La Presse a révélé mercredi que le CN avait remblayé sans autorisation un milieu humide1 en août 2021 pour y entreposer des matériaux. Or, on y retrouvait également l’un des derniers habitats de la rainette faux-grillon, qui a le statut d’espèce menacée au Canada et d’espèce vulnérable au Québec.

Le CN affirme qu’il « n’était pas au fait que ce milieu humide pourrait être désigné comme habitat d’espèce vulnérable ». Or, le marais Darveau à Longueuil est identifié au programme fédéral de rétablissement de l’espèce depuis 2015. Et depuis 2003, des bénévoles s’y rendent chaque année pour les inventaires printaniers de la rainette faux-grillon, petite grenouille mesurant moins de 3 cm.

Réponse « déplorable »

Le ministre Charette a qualifié la réponse du CN de « déplorable ». « Ce n’est pas une excuse en soi. C’est un site d’intérêt qui est connu depuis plusieurs années. Ils n’avaient pas l’autorisation de faire ce qu’ils ont fait. Ils auront à assumer les conséquences de leurs gestes. »

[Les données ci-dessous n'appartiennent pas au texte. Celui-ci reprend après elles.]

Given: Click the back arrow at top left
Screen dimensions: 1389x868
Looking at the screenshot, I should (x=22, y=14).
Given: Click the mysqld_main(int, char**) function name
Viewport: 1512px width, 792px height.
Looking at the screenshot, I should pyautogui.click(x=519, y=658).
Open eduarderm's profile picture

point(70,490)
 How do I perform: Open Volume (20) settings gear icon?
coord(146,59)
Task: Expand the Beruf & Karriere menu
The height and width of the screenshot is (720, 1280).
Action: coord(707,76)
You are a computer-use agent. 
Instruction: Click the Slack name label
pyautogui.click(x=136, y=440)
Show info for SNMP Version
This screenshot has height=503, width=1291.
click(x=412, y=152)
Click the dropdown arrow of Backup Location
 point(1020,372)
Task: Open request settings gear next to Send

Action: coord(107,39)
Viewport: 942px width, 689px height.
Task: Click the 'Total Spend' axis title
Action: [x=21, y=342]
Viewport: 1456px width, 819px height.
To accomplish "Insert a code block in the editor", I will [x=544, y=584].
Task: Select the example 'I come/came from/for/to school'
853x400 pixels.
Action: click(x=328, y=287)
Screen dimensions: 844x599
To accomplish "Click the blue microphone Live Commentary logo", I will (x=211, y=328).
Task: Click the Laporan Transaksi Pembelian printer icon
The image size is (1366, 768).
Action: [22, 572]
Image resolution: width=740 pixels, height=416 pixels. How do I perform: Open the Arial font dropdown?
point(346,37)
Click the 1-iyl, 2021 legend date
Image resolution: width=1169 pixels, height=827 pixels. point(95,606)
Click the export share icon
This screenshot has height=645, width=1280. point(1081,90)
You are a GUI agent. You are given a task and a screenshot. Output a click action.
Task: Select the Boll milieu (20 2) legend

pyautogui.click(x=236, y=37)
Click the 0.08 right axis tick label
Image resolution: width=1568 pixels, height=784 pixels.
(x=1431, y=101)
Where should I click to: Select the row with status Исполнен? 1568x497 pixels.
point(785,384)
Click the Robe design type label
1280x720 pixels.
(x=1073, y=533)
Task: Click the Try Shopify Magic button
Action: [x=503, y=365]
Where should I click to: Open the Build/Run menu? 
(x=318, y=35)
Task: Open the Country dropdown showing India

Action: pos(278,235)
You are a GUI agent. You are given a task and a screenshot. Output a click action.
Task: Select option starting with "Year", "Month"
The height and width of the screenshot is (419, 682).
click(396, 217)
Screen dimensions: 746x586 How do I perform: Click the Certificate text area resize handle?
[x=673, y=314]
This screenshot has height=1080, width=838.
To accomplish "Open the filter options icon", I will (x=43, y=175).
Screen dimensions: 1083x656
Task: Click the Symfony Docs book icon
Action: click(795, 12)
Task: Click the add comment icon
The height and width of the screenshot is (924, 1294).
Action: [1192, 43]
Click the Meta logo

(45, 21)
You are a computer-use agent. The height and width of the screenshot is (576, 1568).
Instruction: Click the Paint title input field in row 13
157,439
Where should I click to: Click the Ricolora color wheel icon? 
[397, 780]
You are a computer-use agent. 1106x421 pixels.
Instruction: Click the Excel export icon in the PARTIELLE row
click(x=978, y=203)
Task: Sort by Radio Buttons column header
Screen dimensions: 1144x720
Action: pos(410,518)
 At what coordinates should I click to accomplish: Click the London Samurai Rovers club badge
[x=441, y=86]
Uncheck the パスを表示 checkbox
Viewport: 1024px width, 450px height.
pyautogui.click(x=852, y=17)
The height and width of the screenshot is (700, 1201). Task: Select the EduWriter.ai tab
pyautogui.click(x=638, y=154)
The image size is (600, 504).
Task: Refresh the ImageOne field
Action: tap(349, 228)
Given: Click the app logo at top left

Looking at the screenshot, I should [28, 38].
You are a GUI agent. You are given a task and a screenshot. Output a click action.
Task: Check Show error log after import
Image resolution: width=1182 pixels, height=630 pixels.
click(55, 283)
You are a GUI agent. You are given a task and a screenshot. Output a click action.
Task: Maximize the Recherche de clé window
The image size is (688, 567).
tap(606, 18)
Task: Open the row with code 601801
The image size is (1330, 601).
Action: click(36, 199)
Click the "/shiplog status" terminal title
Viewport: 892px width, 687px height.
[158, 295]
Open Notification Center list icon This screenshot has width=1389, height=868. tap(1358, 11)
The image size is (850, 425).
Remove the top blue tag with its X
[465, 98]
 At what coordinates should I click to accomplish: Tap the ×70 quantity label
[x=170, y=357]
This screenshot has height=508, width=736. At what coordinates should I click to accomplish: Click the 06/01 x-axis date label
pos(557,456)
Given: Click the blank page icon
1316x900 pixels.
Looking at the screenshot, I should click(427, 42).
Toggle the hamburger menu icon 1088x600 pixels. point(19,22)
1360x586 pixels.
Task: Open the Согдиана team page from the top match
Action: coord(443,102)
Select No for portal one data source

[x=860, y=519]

En fin de soirée, le cabinet du ministre Charette a signalé à La Presse qu’il comptait « sur l’entreprise pour réhabiliter le terrain rapidement ». Le Ministère a aussi demandé au CN de lui soumettre « un plan de mesures correctrices ».

Le cabinet du ministre fédéral de l’Environnement, Steven Guilbeault, s’est contenté d’un bref commentaire. « Environnement et Changement climatique Canada (ECCC) a tout récemment été mis au fait de la situation. Le secteur visé par l’activité [du CN] n’est ni une terre fédérale ni couvert par un décret de protection pris en vertu de la Loi sur les espèces en péril. ECCC n’avait donc aucune autorisation à émettre. »

« Rendus à un point critique »

« C’est très décevant, a déclaré Tommy Montpetit, directeur de la conservation à l’organisme Ciel et Terre. Si on ne fait rien rapidement, cette espèce-là va s’éteindre. »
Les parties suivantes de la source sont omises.